**Working data**
--- --- ---

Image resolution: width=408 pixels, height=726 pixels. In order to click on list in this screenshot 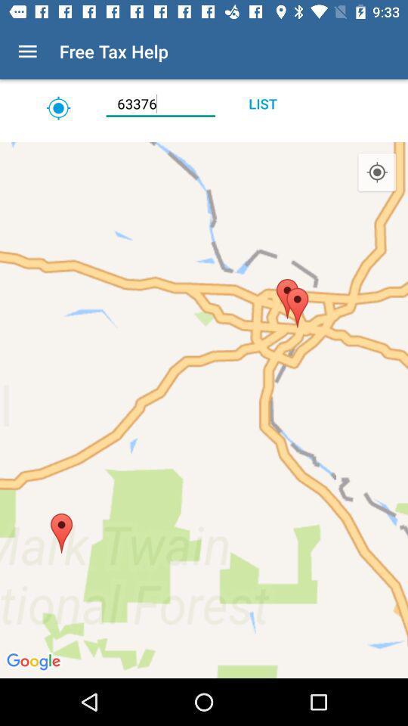, I will do `click(262, 103)`.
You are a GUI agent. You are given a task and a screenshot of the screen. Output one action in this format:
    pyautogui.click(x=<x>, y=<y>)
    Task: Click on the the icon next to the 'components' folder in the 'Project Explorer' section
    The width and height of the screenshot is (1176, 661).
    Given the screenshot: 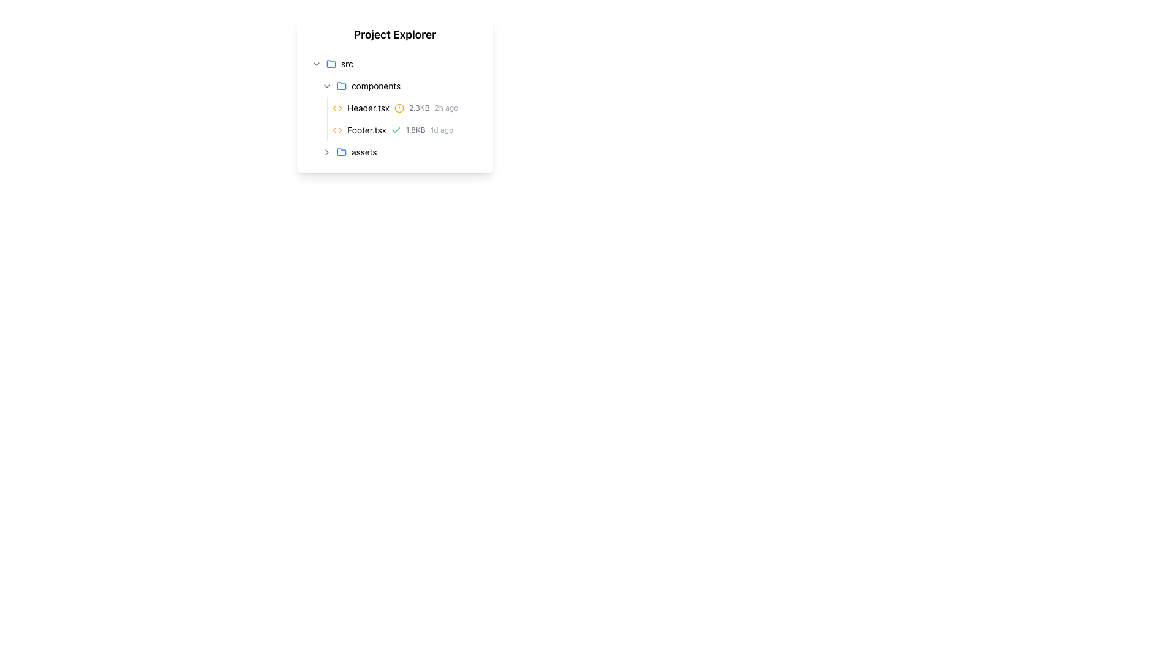 What is the action you would take?
    pyautogui.click(x=341, y=85)
    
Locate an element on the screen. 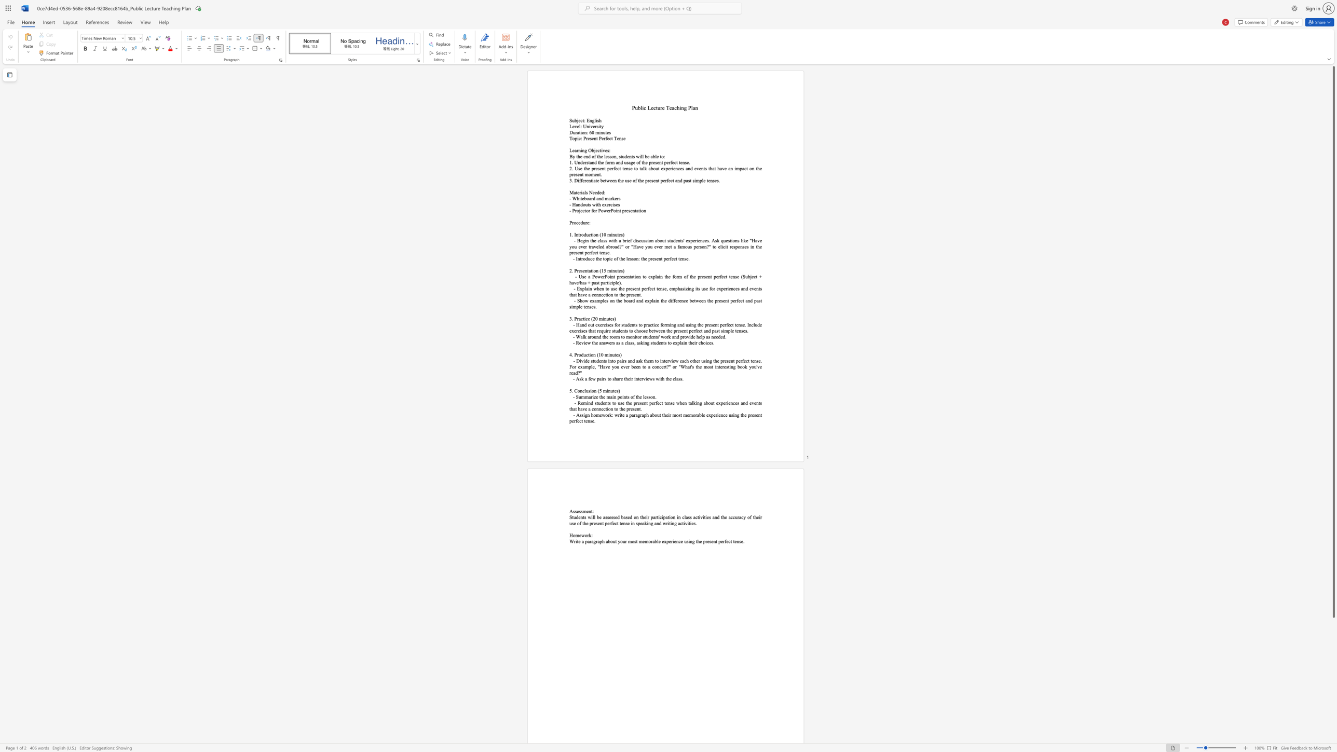 Image resolution: width=1337 pixels, height=752 pixels. the 3th character "o" in the text is located at coordinates (662, 156).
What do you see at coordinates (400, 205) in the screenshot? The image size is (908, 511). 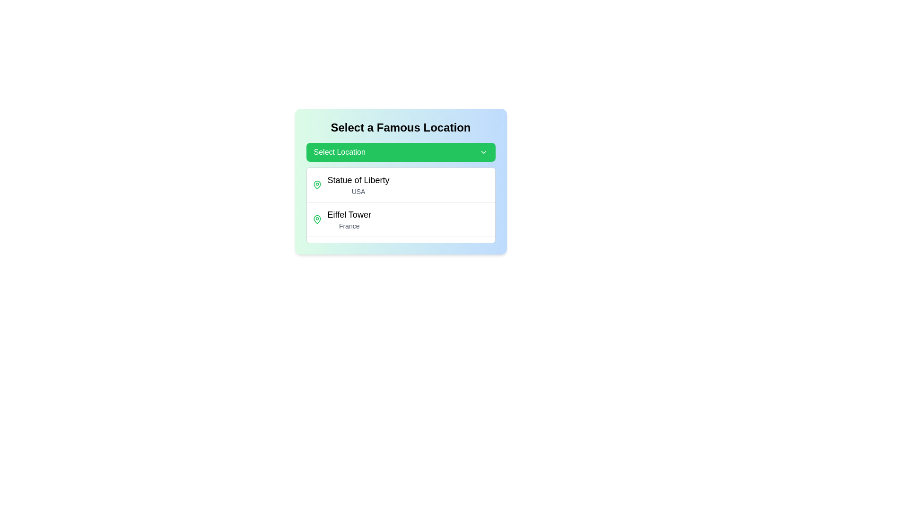 I see `the Dropdown menu list for selecting famous landmarks, which is centered beneath the 'Select Location' button` at bounding box center [400, 205].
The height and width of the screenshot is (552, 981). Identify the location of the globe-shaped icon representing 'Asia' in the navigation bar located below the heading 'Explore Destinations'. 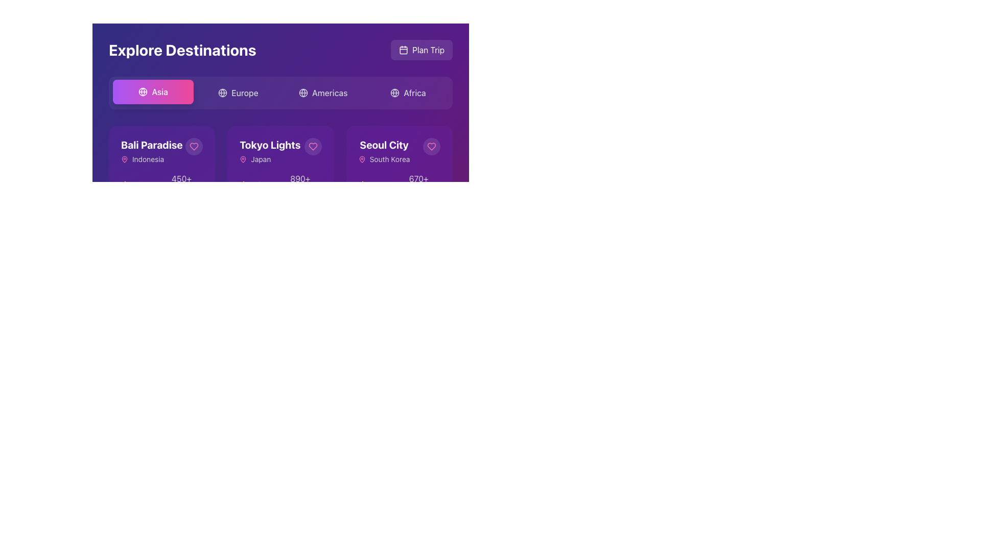
(143, 92).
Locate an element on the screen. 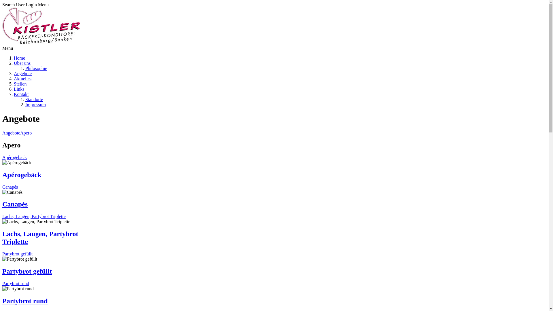 The height and width of the screenshot is (311, 553). 'Partybrot rund' is located at coordinates (2, 283).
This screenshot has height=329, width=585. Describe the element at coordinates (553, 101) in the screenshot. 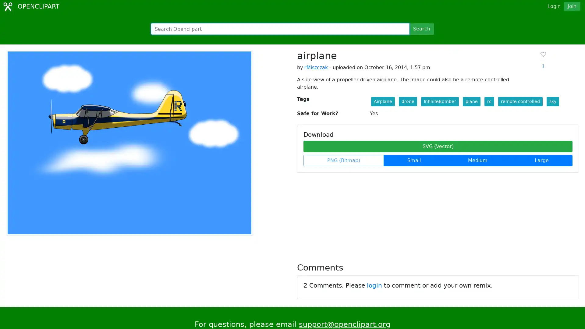

I see `sky` at that location.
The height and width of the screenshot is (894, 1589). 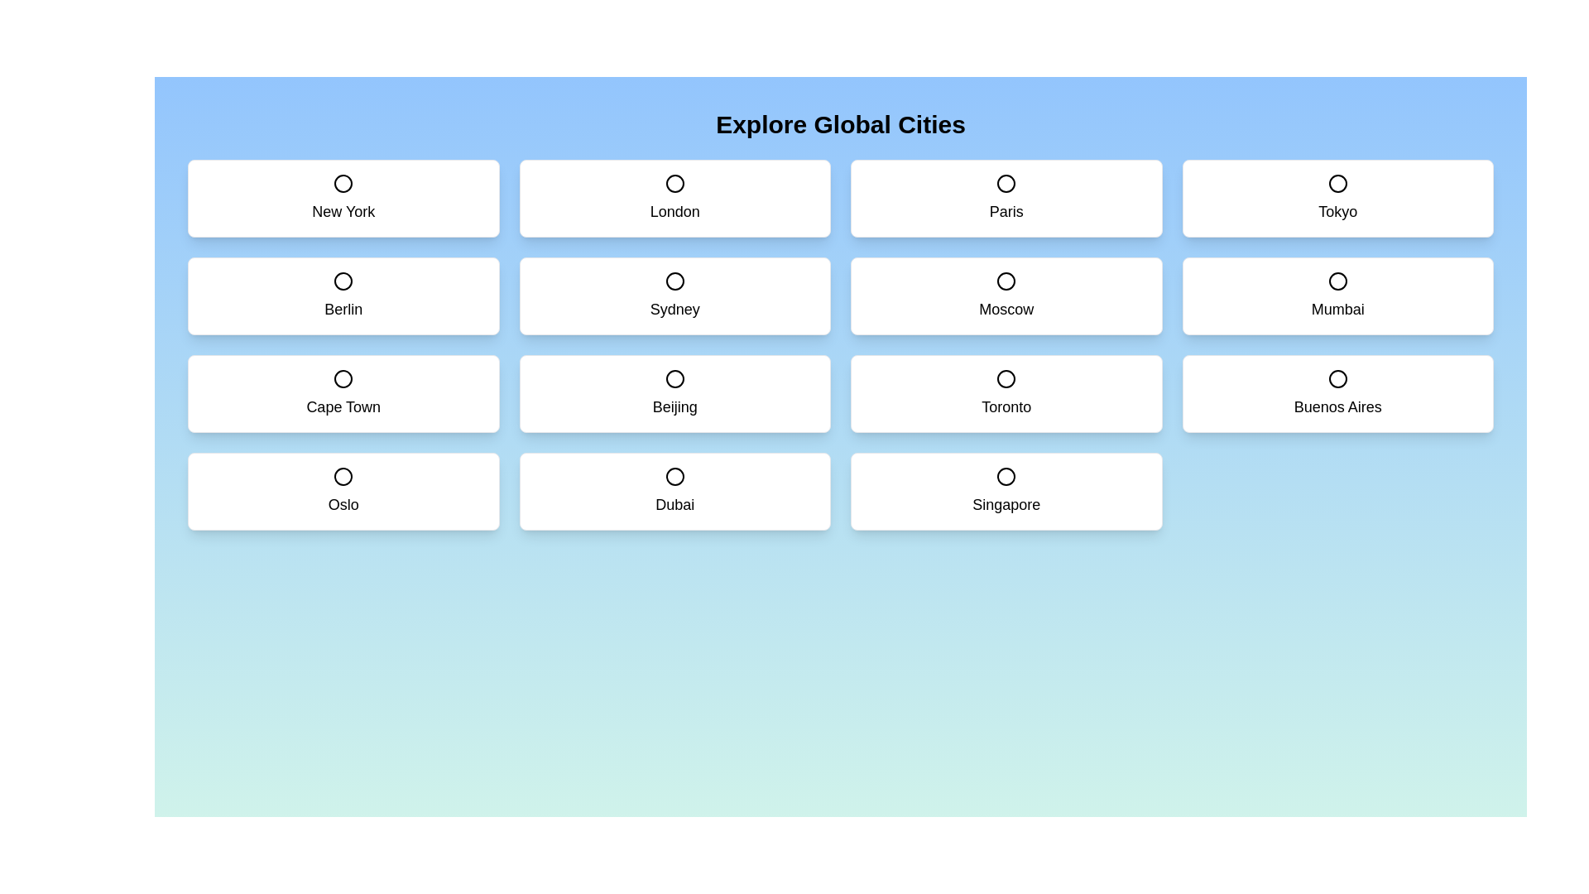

--- --- ---

Rewrite the listing above as a JSON list of strings, one string per line, starting with the line that contains "This screenshot has" and continuing through the end of the listing. Omit blank lines and leave the pictures out.

**Solution below**
[
  "This screenshot has height=329, width=585. Describe the element at coordinates (553, 101) in the screenshot. ",
  "I see `sky` at that location.",
  "The height and width of the screenshot is (894, 1589). "
]